Ep 11. Bridging the Japanese Market: Halal Products for Tourists
For this episode, Mr. Akmal Abu Hassan, the President of Muslim Professional Japan Association (MPJA), introduces himself and his life in Japan as a Muslim as well as the history of the establishment of MPJA. Starting from the bottom, Mr. Akmal worked with African Muslims and slaughter houses to be able to sell halal beef meat (wagyu) in Japan. Accepting and enduring all the challenges thrown to him, he succeeds in convincing two slaughter houses in Japan, located in Kumamoto and Shikoku, to operate in a ‘Halal’ manner, where the slaughter men are able to carry out the Islamic method of slaughtering. Mr. Akmal also shares his thoughts in utilizing halal food and implementing more halal menus in Japan to capture the market so that tourists from the Middle East, Indonesia and Malaysia can enjoy their meals without any worries.

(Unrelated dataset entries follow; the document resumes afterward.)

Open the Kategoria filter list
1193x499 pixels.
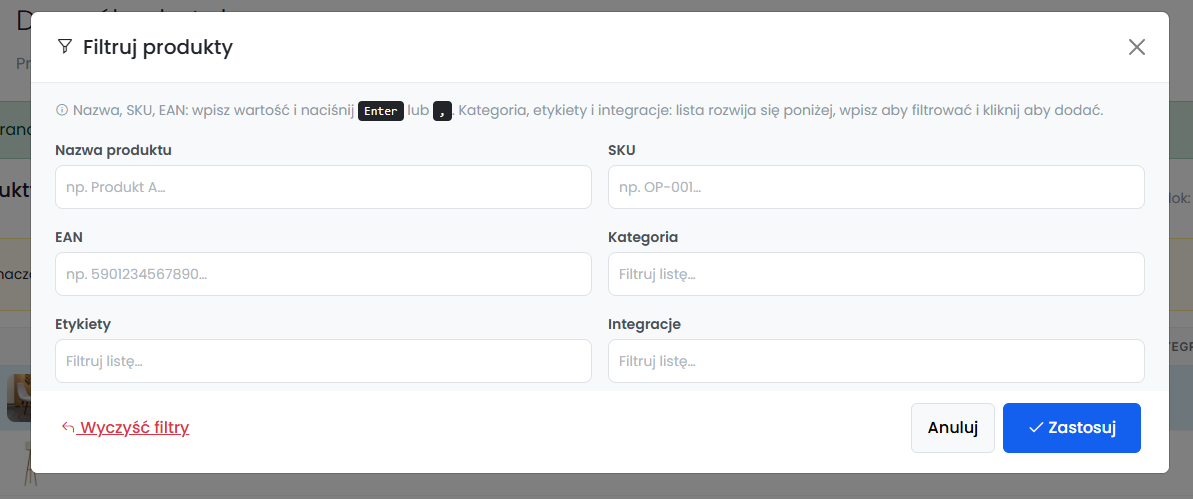(x=876, y=274)
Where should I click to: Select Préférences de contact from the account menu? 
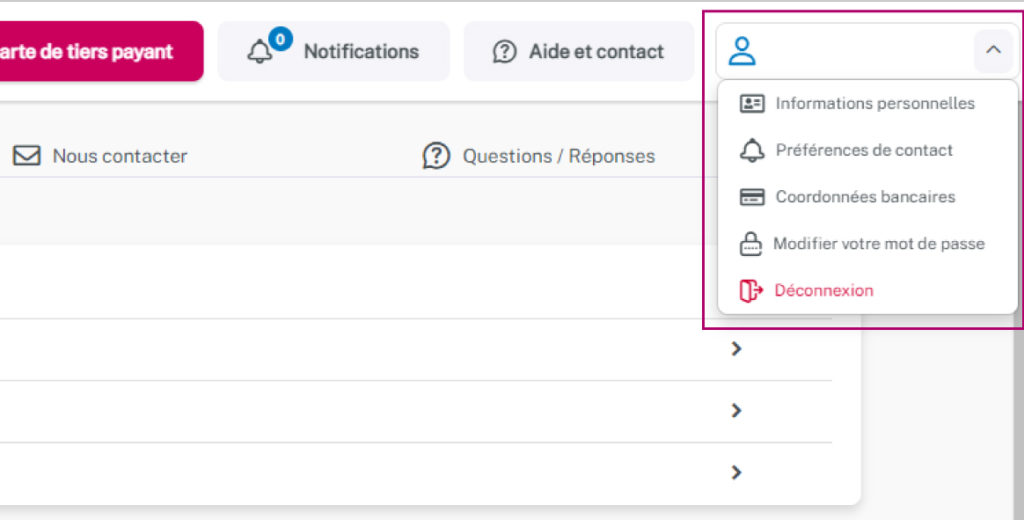[x=864, y=150]
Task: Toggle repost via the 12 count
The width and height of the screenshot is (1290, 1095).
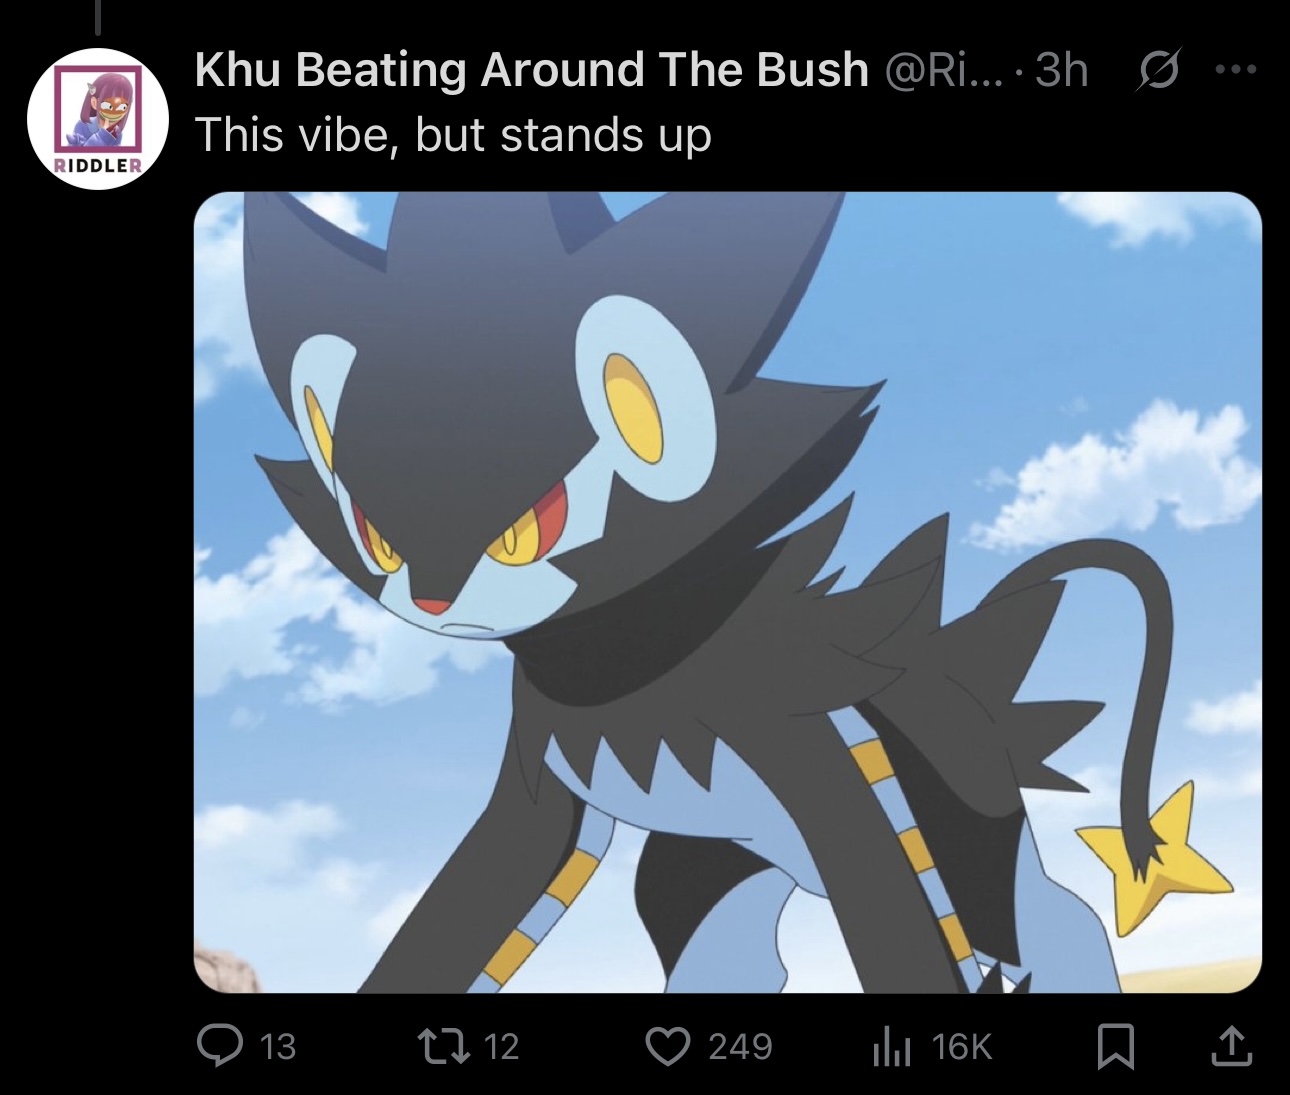Action: tap(501, 1047)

Living in a foreign country for over 29 years, Mr. Akmal admits that himself, his Japanese wife and his two precious kids, had a hard time in Japan especially when it comes to indulging halal food. Due to his condition and challenges that he has to face over there in 2010, he decided to overcome his issue by creating a system called the ‘Halal Menu’. Since Japanese people tend to drink Sake while having their meal, halal certificates and halal restaurants are hard to find and obtained in Japan. As the Land of Four Seasons is known for its tourism as it blooms the economy, Mr. Akmal took the initiative to work with slaughter houses in Japan and got recognition from the Indonesians, and he and his team started exporting halal wagyu (beef) to Indonesia. He also confesses that Malaysian Malay food is not popular in Japan and people can hardly find a restaurant that sells Malay food. As such, he suggests that the government should focus on marketing halal products and services in Japan and not only for the 2020 Summer Olympics, but penetrating Malaysian culture and halal goods into the country itself by operating through the Kaizen (Japanese business philosophy) concept.
The ‘Prayer Room’ in Narita International Airport is regarded as ‘Silent Room’ instead.